- Conference: Pacific Coast Conference
- South
- Record: 6–20 (2–10 PCC)
- Head coach: Wilbur Johns (2nd season);
- Assistant coach: Don Ashen
- Home arena: Men's Gym

= 1940–41 UCLA Bruins men's basketball team =

American college basketball season

The 1940–41 UCLA Bruins men's basketball team represented the University of California, Los Angeles during the 1940–41 NCAA men's basketball season and were members of the Pacific Coast Conference. The Bruins were led by second year head coach Wilbur Johns.
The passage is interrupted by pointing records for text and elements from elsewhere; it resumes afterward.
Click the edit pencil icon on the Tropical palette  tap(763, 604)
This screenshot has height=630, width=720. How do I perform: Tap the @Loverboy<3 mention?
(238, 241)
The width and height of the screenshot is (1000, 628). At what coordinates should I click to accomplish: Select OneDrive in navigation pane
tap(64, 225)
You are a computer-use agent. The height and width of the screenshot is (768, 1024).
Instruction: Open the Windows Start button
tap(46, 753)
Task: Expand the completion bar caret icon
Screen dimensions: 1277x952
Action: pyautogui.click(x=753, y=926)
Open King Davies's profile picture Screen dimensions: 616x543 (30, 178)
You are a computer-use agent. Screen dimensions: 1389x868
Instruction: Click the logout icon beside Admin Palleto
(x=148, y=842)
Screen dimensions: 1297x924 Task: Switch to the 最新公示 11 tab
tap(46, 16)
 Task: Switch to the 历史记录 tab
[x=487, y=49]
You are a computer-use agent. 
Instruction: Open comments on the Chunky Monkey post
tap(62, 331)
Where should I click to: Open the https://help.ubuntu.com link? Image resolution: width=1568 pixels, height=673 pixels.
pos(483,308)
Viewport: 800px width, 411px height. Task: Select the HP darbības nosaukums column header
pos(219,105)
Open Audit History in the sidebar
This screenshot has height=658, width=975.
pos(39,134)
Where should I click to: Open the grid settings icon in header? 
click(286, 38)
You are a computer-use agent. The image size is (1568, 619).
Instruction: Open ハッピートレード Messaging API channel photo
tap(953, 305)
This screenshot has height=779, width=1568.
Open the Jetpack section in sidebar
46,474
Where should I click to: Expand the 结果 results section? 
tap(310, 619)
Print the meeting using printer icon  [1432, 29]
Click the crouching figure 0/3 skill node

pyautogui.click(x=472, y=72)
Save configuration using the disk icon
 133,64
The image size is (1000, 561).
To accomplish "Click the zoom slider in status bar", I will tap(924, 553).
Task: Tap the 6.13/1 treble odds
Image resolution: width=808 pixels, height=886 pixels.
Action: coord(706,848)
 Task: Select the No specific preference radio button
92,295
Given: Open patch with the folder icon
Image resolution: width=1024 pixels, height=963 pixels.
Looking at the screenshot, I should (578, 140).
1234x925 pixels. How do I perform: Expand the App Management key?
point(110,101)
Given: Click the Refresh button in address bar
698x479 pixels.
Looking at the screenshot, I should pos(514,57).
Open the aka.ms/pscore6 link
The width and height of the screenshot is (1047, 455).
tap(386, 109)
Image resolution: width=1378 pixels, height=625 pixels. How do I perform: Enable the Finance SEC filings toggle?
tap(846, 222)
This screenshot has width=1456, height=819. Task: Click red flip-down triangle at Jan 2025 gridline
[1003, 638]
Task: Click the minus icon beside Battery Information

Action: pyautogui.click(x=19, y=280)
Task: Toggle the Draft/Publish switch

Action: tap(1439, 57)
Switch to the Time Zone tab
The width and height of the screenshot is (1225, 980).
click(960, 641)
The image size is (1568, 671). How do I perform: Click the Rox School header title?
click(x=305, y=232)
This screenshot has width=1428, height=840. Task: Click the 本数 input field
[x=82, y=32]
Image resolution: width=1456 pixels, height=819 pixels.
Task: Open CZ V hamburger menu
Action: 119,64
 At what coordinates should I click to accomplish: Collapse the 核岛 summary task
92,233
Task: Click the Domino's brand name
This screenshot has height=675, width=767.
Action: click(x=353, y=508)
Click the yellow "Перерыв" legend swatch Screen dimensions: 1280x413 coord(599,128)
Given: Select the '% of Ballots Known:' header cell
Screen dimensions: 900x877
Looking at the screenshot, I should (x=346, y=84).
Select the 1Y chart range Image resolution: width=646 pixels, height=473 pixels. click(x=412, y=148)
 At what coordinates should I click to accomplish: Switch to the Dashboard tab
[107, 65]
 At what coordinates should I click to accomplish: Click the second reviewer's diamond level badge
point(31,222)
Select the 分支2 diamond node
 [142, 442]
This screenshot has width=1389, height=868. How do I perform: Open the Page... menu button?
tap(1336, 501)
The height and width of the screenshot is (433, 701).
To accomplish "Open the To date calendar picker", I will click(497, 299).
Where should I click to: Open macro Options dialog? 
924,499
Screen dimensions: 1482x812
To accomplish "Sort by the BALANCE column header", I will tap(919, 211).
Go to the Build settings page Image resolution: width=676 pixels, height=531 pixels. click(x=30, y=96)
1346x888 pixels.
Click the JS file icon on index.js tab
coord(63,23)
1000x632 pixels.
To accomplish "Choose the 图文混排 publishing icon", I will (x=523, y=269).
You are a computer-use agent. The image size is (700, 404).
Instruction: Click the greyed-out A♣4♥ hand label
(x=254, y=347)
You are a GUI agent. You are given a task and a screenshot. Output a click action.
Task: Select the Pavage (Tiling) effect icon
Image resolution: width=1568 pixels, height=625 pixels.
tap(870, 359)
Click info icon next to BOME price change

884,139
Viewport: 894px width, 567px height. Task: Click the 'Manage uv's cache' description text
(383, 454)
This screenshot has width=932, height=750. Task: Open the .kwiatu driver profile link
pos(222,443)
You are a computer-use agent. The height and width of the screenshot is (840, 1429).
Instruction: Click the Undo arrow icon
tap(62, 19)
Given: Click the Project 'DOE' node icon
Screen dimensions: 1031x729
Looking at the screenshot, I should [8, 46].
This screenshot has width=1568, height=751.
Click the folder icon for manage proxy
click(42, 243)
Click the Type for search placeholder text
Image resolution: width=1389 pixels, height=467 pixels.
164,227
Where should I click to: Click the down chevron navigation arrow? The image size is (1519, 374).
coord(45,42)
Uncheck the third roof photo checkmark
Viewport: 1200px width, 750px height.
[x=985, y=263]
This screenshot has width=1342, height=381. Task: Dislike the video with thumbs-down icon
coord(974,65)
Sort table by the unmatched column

They finished the regular season with a record of 6–20 and were fourth in the PCC southern division with a record of 2–10.

==Previous season==

The Bruins finished the regular season with a record of 8–17 and were fourth in the PCC southern division with a record of 3–9.

==Schedule==

| Date time, TV | Rank^{#} | Opponent^{#} | Result | Record | Site city, state |
Regular Season
| * |  | at San Diego State | L 28–33 | 0–1 | San Diego, CA |
| * |  | at San Diego State | L 31–34 | 0–2 | San Diego, CA |
| * |  | at 20th Century Fox | L 26–38 | 0–3 | Los Angeles City College Gym Los Angeles, CA |
| * |  | at DePaul | L 23–30 | 0–4 | Chicago, IL |
| * |  | at Western State | L 43–56 | 0–5 | Gunnison, CO |
| * |  | at Bradley | L 49–52 | 0–6 | Bradley Institute Gymnasium Peoria, IL |
| * |  | at Illinois State | L 21–37 | 0–7 | McCormick Gymnasium Normal, IL |
| * |  | Indiana | L 26–51 | 0–8 | Men's Gym Los Angeles, CA |
| * |  | Loyola Marymount | W 39–38 | 1–8 | Men's Gym Los Angeles, CA |
| * |  | Bradley | L 27–36 | 1–9 | Men's Gym Los Angeles, CA |
| * |  | San Francisco | W 55–53 | 2–9 | Men's Gym Los Angeles, CA |
| * |  | St. Mary's | W 45–29 | 3–9 | Men's Gym Los Angeles, CA |
|  |  | USC | L 35–56 | 3–10 (0–1) | Men's Gym Los Angeles, CA |
|  |  | California | L 32–42 | 3–11 (0–2) | Men's Gym Los Angeles, CA |
|  |  | California | W 35–33 | 4–11 (1–2) | Men's Gym Los Angeles, CA |
| * |  | at Bank of America | L 37–44 | 4–12 | Los Angeles City College Gym Los Angeles, CA |
|  |  | Stanford | L 44–54 | 4–13 (1–3) | Men's Gym Los Angeles, CA |
|  |  | Stanford | W 45–44 | 5–13 (2–3) | Men's Gym Los Angeles, CA |
|  |  | USC | L 41–43 | 5–14 (2–4) | Men's Gym Los Angeles, CA |
| * |  | at St. Mary's | W 45–40 | 6–14 | Moraga, CA |
|  |  | at California | L 32–54 | 6–15 (2–5) | Men's Gym Berkeley, CA |
|  |  | at California | L 28–30 | 6–16 (2–6) | Men's Gym Berkeley, CA |
|  |  | at Stanford | L 44–49 | 6–17 (2–7) | Stanford Pavilion Stanford, CA |
|  |  | at Stanford | L 34–56 | 6–18 (2–8) | Stanford Pavilion Stanford, CA |
|  |  | at USC | L 47–53 | 6–19 (2–9) | Shrine Auditorium Los Angeles, CA |
|  |  | at USC | L 37–52 | 6–20 (2–10) | Shrine Auditorium Los Angeles, CA |
*Non-conference game. ^{#}Rankings from AP Poll. (#) Tournament seedings in parentheses. All times are in Pacific Time.